❗Let's close the gap: We still need your help to raise $40,000 by April 1. Donate now

BBB program helps Muslim charities

Caitlan Reeg Dec 8, 2008
HTML EMBED:
COPY

BBB program helps Muslim charities

Caitlan Reeg Dec 8, 2008
HTML EMBED:
COPY

TEXT OF STORY

Kai Ryssdal: Today’s an important day on the Muslim calendar. It’s the beginning of Eid al-Adha, the festival of sacrifice, a four-day celebration that marks the end of the annual pilgrimage to Mecca.
Families often share meals with neighbors and give money to the less fortunate.

Since September 11th some recipients of that goodwill, Muslim charities, have been under a magnifying glass.
The government’s been watching them pretty closely. A that’s made donating complicated and sometimes risky.
Marketplace’s Caitlan Carroll reports on a new program that may help change that.

* _Data provided_
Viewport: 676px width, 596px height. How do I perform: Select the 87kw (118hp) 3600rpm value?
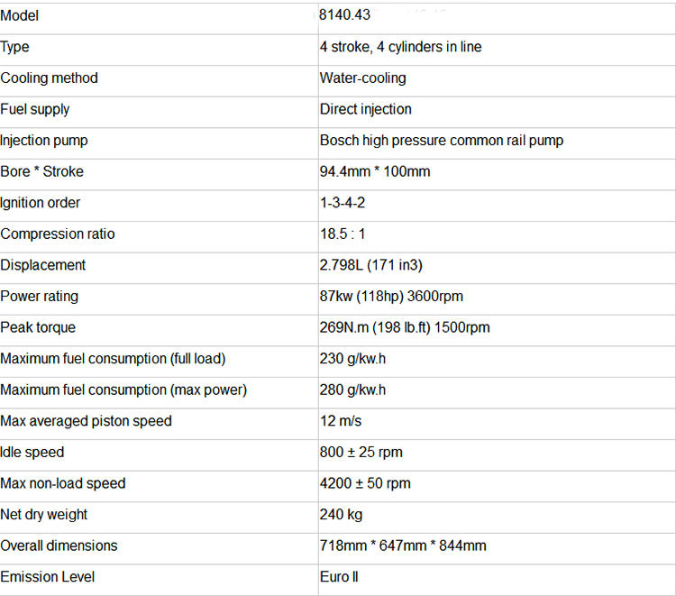tap(391, 296)
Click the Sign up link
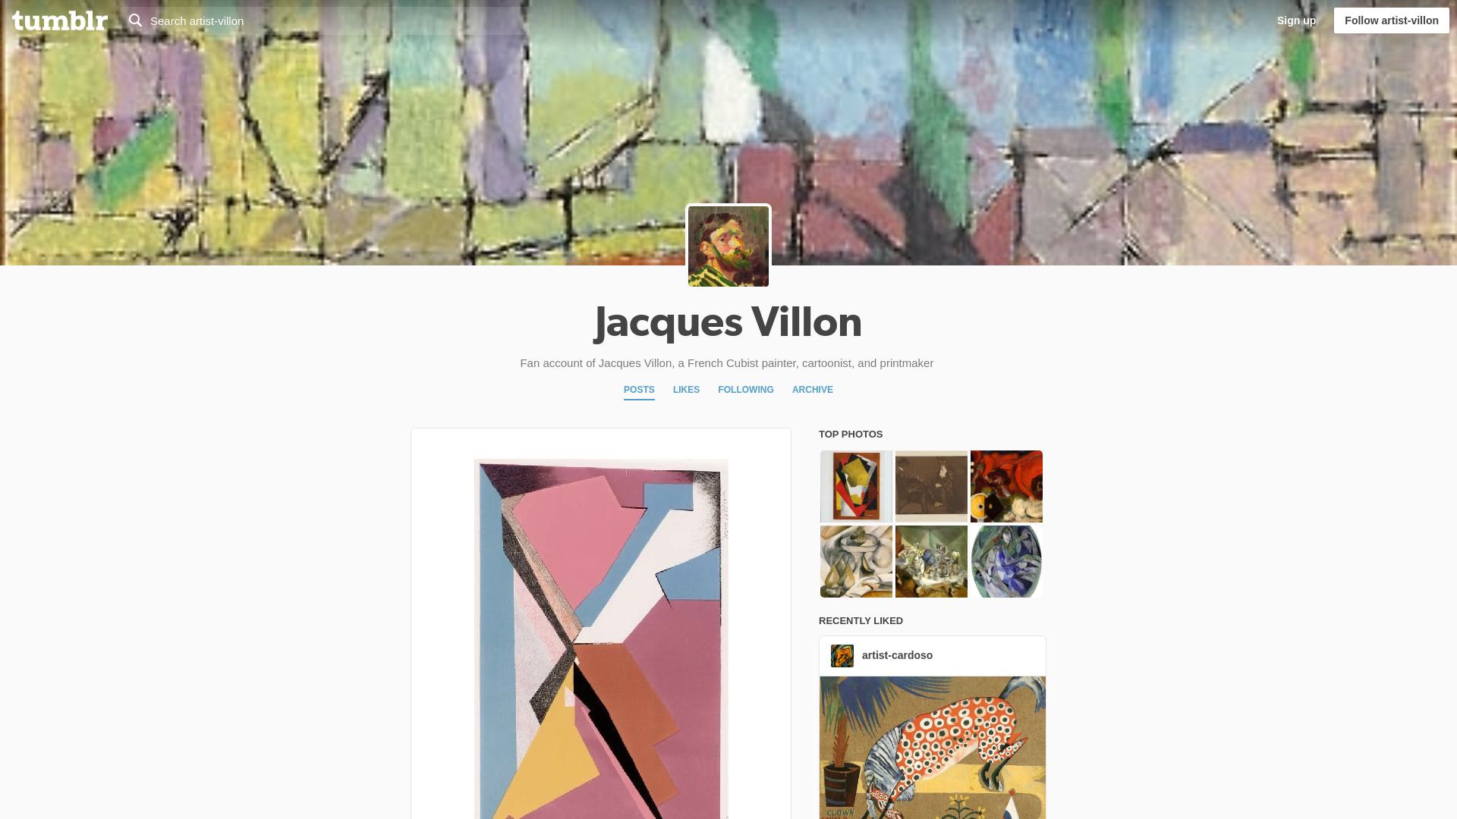Viewport: 1457px width, 819px height. point(1296,20)
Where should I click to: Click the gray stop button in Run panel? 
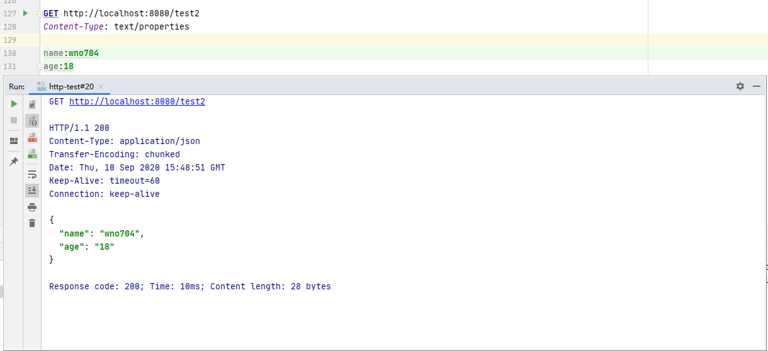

* _Task list_
**A)** From the story on the BBB program for Muslim charities, list every person named.
**B)** Carry on the story on the BBB program for Muslim charities from its final sentence.

* _Per-task answers_
**A)**
Kai Ryssdal
Caitlan Reeg
Caitlan Carroll

**B)**
CAITLAN CARROLL: Sharif Rosen stands outside the UMMA clinic in South Los Angeles. He’s community director there.

Sharif Rosen: We’re just blocks from the flashpoint of the Los Angeles uprisings of 1992. And that really forms the backdrop in which UMMA clinic was founded.

UMMA stands for the University Muslim Medical Association. It’s one of the first owned and operated Muslim community clinics in the nation. UCLA medical students opened the clinic after the riots in ’92 ripped through the neighborhood. The founders are Muslim but the community they serve is mostly African-American and Latino.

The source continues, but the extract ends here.